1773-04-06, de Voltaire [François Marie Arouet] à Antoine Raymond Jean Gualbert Gabriel de Sartine, comte d'Albi.

Monsieur,

Je ne puis trop vous remercier de vos bontés, ni trop respecter vos sages ménagements pour la personne qui a pu vendre ce manuscrit au libraire Valade.
Cette affaire n’est qu’une bagatelle, & mon seul but était de vous convaincre que je n’avais point fait débiter ce petit ouvrage dans le pays étranger, comme Valade m’en accusait pour se justifier. Puisque vous avés bien voulu aprofondir la vérité, cela me suffit & je suis trop content.

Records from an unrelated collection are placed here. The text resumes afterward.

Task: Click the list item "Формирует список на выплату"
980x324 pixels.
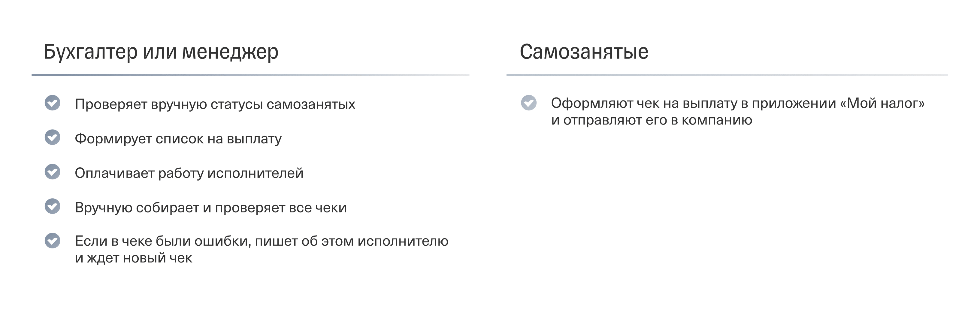Action: coord(178,139)
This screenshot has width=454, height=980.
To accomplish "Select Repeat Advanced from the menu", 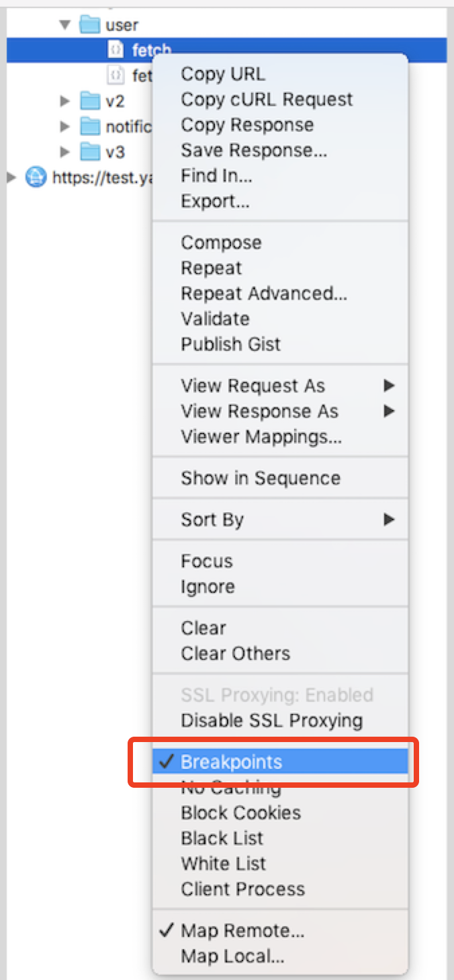I will point(264,294).
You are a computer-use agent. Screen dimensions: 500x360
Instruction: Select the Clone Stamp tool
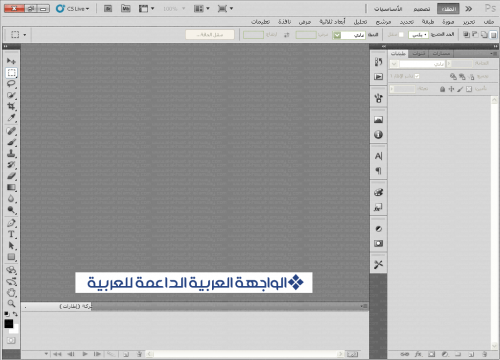click(x=11, y=154)
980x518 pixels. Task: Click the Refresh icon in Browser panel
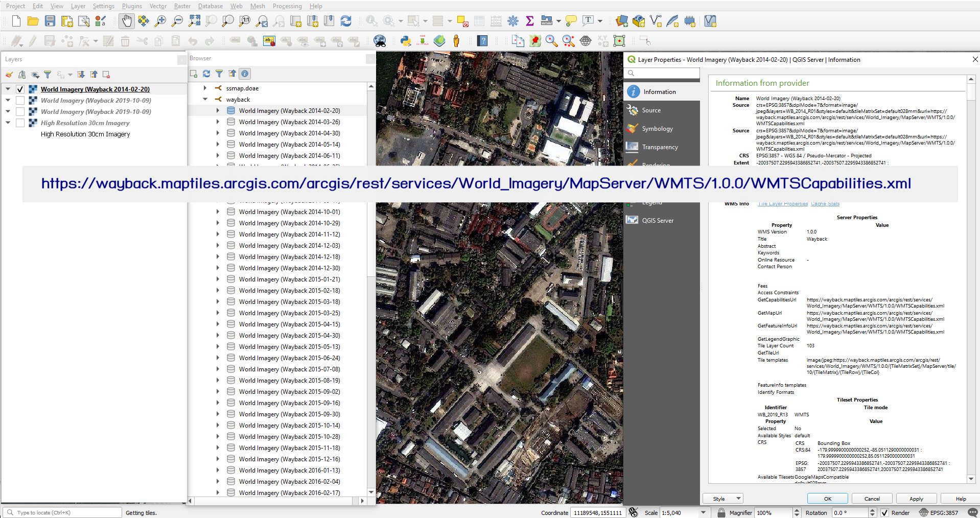(x=206, y=74)
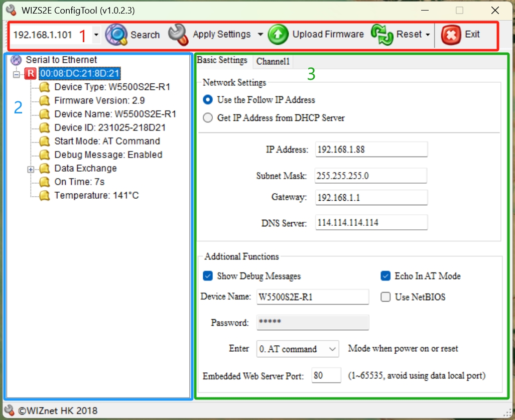This screenshot has height=420, width=515.
Task: Open the Basic Settings tab
Action: [222, 60]
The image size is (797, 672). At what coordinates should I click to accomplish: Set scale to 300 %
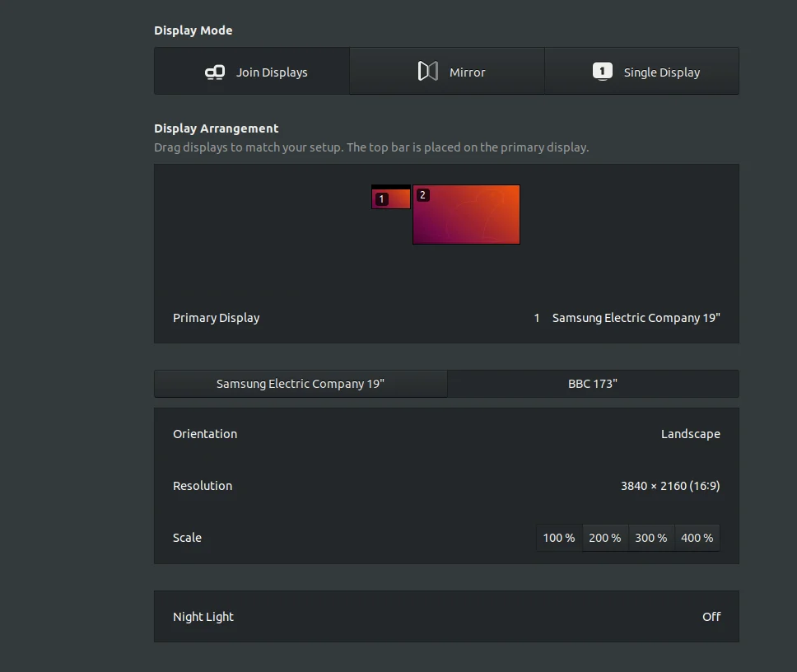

Il y a plus de quarante ans que je suis accoutumé, non seulement à voir falsifier mes ouvrages, mais à me voir imputer des choses que je n’ai jamais faittes, ni jamais lues. Ma profonde retraitte & mon âge de près de quatrevingts ans n’ont pu me mettre à l’abri de cette vexation. C’est un inconvénient qu’il faut souffrir ainsi que tous les autres chagrins aux quels la vie de l’homme est exposée. C’est une grande consolation pour les véritables gens de Lettres d’être sous la protection d’un Magistrat aussi éclairé & aussi prudent qu’équitable. Personne n’est plus sensible que moi à ce bonheur dont on jouït à Paris, & dont je ressens les effets jusques dans le pays étranger.

J’ai l’honneur d’être, avec bien du respect & de la reconnaissance,

Monsieur,

Votre très humble & très obéissant serviteur.